By Mandy Ruiz
News Editor

The Multicultural Council held a special Open Council on interracial relationships on February 25, which featured a panel of staff and students discussing topics about dating, marriage, and being bi-racial.

The event opened up with a Buzzfeed video, “Do You Have A Racial Preference?” which highlighted interracial dating statistics according to different dating apps. The panel discussion then took the floor to answer questions regarding the challenges, stigmas, and rewards of dating interracially and interculturally.

Scott Hwang, Director of Multicultural Programs, explained that his parents originally wanted him to date a Korean woman.

“It was hard because you want to respect your parents…but I don’t think it influenced me,” he said in reflection.

Senior James Tablazon resonated with Hwang in that his parents preferred he dated someone from the same Filipino culture that he grew up with.

“My parents had three things: Christian, fit in well with the family, and wasn’t stuck up,” said Marcus Washington, Coordinator of Recruitment and Pre-College Programs.

Kevin Villegas, Director of International Student Programs mentioned that he believes that most people speak against interracial relationships out of pain, something that he explains his own mother felt after experiencing an unhealthy marriage.

“It’s just very painful if you give into stereotypes….I just wish people would get over it,” said Villegas.

Hwang believes this issue is one that stems from American culture.

“It is shown in our books, TV, and even cartoons,” he said. “There are black couples, white couples, and Asian couples.”

Villegas went onto explain that he as a bi-racial man believes that kids of interracial families will experience some problems concerning bullying. “I think there will be some challenges, but I also think as we see more interracial relationships that will change.
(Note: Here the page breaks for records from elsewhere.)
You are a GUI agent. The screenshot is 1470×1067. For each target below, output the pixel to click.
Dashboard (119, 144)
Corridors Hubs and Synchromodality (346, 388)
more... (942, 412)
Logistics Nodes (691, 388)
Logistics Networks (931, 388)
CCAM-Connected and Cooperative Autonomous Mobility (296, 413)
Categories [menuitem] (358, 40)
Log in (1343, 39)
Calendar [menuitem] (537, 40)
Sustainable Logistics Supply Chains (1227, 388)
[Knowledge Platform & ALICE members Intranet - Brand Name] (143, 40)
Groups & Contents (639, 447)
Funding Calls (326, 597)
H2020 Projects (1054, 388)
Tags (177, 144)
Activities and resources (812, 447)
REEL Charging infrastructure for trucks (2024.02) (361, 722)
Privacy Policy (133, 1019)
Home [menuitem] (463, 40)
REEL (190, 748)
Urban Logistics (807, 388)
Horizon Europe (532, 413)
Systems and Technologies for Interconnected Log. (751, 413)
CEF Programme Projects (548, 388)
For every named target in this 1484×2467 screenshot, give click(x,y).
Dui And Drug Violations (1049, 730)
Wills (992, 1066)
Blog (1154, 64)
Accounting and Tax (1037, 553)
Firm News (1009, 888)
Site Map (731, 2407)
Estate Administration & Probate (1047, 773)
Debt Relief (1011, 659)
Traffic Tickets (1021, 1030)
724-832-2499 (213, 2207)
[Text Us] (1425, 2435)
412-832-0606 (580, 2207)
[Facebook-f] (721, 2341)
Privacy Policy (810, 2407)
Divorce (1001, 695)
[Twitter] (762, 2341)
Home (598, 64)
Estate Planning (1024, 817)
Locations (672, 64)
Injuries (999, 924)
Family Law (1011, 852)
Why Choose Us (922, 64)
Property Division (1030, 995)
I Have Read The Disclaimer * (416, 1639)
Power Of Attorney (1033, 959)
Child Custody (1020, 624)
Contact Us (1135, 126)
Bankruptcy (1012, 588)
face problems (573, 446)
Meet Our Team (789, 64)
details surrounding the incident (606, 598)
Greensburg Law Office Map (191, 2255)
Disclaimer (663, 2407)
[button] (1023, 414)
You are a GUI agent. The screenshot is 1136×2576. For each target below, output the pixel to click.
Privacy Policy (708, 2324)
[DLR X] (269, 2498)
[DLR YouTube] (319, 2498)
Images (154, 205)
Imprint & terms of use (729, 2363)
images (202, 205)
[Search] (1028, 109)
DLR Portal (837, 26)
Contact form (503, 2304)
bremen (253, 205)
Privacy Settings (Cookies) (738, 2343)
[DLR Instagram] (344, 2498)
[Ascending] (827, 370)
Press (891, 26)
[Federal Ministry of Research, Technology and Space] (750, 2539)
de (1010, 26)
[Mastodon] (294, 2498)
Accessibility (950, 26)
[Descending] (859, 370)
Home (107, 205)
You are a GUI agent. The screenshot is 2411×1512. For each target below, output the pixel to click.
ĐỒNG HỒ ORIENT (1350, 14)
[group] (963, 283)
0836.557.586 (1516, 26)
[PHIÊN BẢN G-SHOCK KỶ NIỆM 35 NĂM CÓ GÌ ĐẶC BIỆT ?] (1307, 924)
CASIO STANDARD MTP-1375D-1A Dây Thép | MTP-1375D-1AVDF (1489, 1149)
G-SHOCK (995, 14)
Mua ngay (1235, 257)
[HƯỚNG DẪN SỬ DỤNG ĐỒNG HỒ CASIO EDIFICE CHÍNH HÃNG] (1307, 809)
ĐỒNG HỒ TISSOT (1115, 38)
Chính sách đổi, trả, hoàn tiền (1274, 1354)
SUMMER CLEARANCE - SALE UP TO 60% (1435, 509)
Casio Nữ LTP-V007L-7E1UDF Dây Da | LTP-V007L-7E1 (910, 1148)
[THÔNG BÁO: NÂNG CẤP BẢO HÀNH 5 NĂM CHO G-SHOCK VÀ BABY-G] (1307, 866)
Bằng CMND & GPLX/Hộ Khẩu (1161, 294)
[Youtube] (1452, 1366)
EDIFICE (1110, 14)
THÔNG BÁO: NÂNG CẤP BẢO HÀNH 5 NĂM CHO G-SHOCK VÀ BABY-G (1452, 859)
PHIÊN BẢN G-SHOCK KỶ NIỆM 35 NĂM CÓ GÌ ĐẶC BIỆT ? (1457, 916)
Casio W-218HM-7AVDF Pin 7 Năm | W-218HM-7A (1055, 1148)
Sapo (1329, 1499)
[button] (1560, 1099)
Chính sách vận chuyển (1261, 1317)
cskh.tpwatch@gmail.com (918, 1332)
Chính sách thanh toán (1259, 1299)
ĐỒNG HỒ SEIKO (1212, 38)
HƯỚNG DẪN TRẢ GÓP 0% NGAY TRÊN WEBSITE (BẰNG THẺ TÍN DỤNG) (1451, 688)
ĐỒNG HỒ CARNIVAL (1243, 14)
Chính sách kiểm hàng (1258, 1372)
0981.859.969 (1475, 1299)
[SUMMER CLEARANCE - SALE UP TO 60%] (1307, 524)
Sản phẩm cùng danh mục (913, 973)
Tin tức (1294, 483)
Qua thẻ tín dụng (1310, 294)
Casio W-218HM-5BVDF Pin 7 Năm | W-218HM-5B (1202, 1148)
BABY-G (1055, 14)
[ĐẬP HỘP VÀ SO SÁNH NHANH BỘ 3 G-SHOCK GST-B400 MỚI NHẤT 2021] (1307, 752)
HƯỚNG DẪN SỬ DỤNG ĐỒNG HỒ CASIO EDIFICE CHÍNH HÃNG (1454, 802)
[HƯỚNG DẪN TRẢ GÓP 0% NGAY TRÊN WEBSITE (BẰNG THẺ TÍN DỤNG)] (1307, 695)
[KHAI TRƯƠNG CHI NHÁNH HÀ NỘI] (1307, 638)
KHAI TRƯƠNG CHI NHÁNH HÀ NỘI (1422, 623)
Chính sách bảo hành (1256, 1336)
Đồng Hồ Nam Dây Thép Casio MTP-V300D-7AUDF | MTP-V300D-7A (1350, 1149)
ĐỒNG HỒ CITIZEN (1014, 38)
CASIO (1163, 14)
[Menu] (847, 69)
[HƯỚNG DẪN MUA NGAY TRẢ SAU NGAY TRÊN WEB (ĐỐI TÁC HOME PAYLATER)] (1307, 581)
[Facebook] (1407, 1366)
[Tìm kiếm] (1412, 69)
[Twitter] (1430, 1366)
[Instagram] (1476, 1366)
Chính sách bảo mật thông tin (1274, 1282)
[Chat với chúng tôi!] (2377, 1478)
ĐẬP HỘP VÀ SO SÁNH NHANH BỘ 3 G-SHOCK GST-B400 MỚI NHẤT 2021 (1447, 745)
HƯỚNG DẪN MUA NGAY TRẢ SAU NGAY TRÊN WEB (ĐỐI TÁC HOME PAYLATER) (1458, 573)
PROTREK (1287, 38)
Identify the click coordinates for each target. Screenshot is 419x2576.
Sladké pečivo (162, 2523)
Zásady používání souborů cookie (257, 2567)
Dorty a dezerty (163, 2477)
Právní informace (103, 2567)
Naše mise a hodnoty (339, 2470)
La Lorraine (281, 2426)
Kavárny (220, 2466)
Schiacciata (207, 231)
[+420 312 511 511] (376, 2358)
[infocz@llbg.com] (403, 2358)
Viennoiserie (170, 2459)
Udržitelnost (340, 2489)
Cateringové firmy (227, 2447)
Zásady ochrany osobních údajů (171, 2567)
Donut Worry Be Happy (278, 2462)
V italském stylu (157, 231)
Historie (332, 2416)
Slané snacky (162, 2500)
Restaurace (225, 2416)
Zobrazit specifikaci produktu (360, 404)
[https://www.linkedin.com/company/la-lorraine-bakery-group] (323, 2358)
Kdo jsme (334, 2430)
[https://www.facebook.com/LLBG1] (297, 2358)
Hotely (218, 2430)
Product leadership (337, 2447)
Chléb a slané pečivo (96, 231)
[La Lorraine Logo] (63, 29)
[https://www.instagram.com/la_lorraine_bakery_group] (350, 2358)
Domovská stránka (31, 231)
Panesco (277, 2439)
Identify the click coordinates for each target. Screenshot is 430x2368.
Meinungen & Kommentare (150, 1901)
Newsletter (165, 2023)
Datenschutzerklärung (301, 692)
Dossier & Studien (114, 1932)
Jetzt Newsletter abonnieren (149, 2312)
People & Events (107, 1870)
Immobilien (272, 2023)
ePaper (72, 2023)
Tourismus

More kids will look different…but I don’t think that’s a reason to not get married.”

Washington agreed with that sentiment stating, “I think there are some challenges [to raising bi-racial kids] but it hasn’t put fear into me or my wife.”

Lydia Washington, Marcus’ wife, believes that there are more positives to being a part of an interracial relationship.

“One thing I enjoy is the sense of community that African Americans have,” she said.

Junior Alicia Sims and Tablazon shared similar thoughts to Washington, saying that they both enjoyed the strong bonds that their families share respectively.

The second part of the alternate chapel introduced a new panel of students: Brian Reynolds, Lindsey Longoria, and Jodie Howard. Each of the students come from interracial families and shared some of the thoughts they have on being bi-racial.

“My parents did a really good job of making us proud of being from two places,”said Howard.

Longoria believed her parents success in raising her were their positive attitudes, “My parents are very open and they let me ask the hard questions.”

Reynolds also thinks that being able to understand that society may put pressure on bi-racial kids is essential saying, “I created my own culture.”

“Understanding my first identity was important. Knowing that I am a child of God and not the color of my skin was helpful for me growing up,” said Longoria.

The Multicultural Council is also featured in this week’s Humanities Symposium as a part of the “#ineeddiversity” presentation on February 27 in Boyer 131.